* **EXERCISE INPUT**:
— Start —
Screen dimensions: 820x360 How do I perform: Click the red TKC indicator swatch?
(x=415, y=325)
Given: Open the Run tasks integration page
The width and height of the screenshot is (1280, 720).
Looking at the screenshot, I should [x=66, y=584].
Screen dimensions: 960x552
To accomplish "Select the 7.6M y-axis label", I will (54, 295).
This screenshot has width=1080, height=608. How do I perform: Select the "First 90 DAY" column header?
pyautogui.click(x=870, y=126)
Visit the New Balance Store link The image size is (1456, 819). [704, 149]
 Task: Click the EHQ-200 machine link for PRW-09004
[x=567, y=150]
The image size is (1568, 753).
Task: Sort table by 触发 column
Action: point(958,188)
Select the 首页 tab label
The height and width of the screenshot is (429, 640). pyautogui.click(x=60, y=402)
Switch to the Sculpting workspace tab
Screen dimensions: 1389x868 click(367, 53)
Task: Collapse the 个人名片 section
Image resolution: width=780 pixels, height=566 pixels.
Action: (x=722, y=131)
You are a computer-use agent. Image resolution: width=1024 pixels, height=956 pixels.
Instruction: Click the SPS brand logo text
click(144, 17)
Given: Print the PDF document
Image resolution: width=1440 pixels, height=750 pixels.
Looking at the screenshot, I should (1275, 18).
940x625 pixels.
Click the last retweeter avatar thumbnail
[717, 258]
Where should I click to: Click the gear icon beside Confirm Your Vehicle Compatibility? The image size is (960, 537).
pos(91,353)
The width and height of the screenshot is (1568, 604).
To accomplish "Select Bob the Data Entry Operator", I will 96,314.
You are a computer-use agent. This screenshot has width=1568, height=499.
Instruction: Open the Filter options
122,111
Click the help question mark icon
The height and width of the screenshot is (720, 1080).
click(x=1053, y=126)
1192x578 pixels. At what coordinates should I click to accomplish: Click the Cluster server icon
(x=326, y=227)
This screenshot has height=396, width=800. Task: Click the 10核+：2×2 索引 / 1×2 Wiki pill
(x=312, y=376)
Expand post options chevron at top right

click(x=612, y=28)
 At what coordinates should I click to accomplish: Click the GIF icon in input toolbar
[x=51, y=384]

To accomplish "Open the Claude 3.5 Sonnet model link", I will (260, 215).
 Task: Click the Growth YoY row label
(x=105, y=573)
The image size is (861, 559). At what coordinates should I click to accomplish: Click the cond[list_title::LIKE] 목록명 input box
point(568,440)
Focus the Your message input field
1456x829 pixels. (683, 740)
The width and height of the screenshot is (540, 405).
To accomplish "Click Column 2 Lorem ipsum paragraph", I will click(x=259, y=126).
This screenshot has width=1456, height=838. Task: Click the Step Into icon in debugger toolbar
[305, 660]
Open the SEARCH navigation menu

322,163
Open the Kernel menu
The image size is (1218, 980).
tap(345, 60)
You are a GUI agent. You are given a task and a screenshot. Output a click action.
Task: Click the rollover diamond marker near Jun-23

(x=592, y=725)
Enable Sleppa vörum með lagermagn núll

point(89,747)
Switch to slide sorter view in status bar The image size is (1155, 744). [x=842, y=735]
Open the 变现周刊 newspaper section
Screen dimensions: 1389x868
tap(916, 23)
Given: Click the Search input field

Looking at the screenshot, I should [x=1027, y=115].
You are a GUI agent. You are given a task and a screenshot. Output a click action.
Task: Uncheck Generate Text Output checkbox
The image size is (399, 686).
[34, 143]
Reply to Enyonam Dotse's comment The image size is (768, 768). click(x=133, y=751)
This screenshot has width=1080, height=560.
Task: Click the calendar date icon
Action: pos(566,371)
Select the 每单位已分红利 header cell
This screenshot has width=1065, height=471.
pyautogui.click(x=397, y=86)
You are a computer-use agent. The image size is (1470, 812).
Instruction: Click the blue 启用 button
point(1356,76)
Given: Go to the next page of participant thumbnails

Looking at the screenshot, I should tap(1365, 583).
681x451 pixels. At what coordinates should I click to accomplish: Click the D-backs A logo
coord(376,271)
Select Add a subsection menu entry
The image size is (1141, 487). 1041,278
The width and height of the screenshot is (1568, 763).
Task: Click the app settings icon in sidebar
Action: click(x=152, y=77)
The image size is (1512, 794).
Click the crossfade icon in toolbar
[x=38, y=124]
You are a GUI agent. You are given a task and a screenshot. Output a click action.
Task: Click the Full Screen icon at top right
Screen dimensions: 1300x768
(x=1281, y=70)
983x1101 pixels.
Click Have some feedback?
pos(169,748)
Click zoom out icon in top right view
— End —
* **BRIEF**: Copy all of the material above word for word, keeping every line as it stands.

* **REPLY**:
Screen dimensions: 820x360 How do I perform: Click the red TKC indicator swatch?
(x=415, y=325)
Given: Open the Run tasks integration page
The width and height of the screenshot is (1280, 720).
Looking at the screenshot, I should [x=66, y=584].
Screen dimensions: 960x552
To accomplish "Select the 7.6M y-axis label", I will (54, 295).
This screenshot has width=1080, height=608. How do I perform: Select the "First 90 DAY" column header?
pyautogui.click(x=870, y=126)
Visit the New Balance Store link The image size is (1456, 819). [704, 149]
 Task: Click the EHQ-200 machine link for PRW-09004
[x=567, y=150]
The image size is (1568, 753).
Task: Sort table by 触发 column
Action: point(958,188)
Select the 首页 tab label
The height and width of the screenshot is (429, 640). pyautogui.click(x=60, y=402)
Switch to the Sculpting workspace tab
Screen dimensions: 1389x868 click(367, 53)
Task: Collapse the 个人名片 section
Image resolution: width=780 pixels, height=566 pixels.
Action: (x=722, y=131)
You are a computer-use agent. Image resolution: width=1024 pixels, height=956 pixels.
Instruction: Click the SPS brand logo text
click(144, 17)
Given: Print the PDF document
Image resolution: width=1440 pixels, height=750 pixels.
Looking at the screenshot, I should (1275, 18).
940x625 pixels.
Click the last retweeter avatar thumbnail
[717, 258]
Where should I click to: Click the gear icon beside Confirm Your Vehicle Compatibility? The image size is (960, 537).
pos(91,353)
The width and height of the screenshot is (1568, 604).
To accomplish "Select Bob the Data Entry Operator", I will 96,314.
You are a computer-use agent. This screenshot has width=1568, height=499.
Instruction: Open the Filter options
122,111
Click the help question mark icon
The height and width of the screenshot is (720, 1080).
click(x=1053, y=126)
1192x578 pixels. At what coordinates should I click to accomplish: Click the Cluster server icon
(x=326, y=227)
This screenshot has height=396, width=800. Task: Click the 10核+：2×2 索引 / 1×2 Wiki pill
(x=312, y=376)
Expand post options chevron at top right

click(x=612, y=28)
 At what coordinates should I click to accomplish: Click the GIF icon in input toolbar
[x=51, y=384]

To accomplish "Open the Claude 3.5 Sonnet model link", I will (260, 215).
 Task: Click the Growth YoY row label
(x=105, y=573)
The image size is (861, 559). At what coordinates should I click to accomplish: Click the cond[list_title::LIKE] 목록명 input box
point(568,440)
Focus the Your message input field
1456x829 pixels. (683, 740)
The width and height of the screenshot is (540, 405).
To accomplish "Click Column 2 Lorem ipsum paragraph", I will click(x=259, y=126).
This screenshot has width=1456, height=838. Task: Click the Step Into icon in debugger toolbar
[305, 660]
Open the SEARCH navigation menu

322,163
Open the Kernel menu
The image size is (1218, 980).
tap(345, 60)
You are a GUI agent. You are given a task and a screenshot. Output a click action.
Task: Click the rollover diamond marker near Jun-23

(x=592, y=725)
Enable Sleppa vörum með lagermagn núll

point(89,747)
Switch to slide sorter view in status bar The image size is (1155, 744). [x=842, y=735]
Open the 变现周刊 newspaper section
Screen dimensions: 1389x868
tap(916, 23)
Given: Click the Search input field

Looking at the screenshot, I should [x=1027, y=115].
You are a GUI agent. You are given a task and a screenshot. Output a click action.
Task: Uncheck Generate Text Output checkbox
The image size is (399, 686).
[34, 143]
Reply to Enyonam Dotse's comment The image size is (768, 768). click(x=133, y=751)
This screenshot has width=1080, height=560.
Task: Click the calendar date icon
Action: pos(566,371)
Select the 每单位已分红利 header cell
This screenshot has width=1065, height=471.
pyautogui.click(x=397, y=86)
You are a computer-use agent. The image size is (1470, 812).
Instruction: Click the blue 启用 button
point(1356,76)
Given: Go to the next page of participant thumbnails

Looking at the screenshot, I should tap(1365, 583).
681x451 pixels. At what coordinates should I click to accomplish: Click the D-backs A logo
coord(376,271)
Select Add a subsection menu entry
The image size is (1141, 487). 1041,278
The width and height of the screenshot is (1568, 763).
Task: Click the app settings icon in sidebar
Action: click(x=152, y=77)
The image size is (1512, 794).
Click the crossfade icon in toolbar
[x=38, y=124]
You are a GUI agent. You are given a task and a screenshot. Output a click action.
Task: Click the Full Screen icon at top right
Screen dimensions: 1300x768
(x=1281, y=70)
983x1101 pixels.
Click Have some feedback?
pos(169,748)
Click zoom out icon in top right view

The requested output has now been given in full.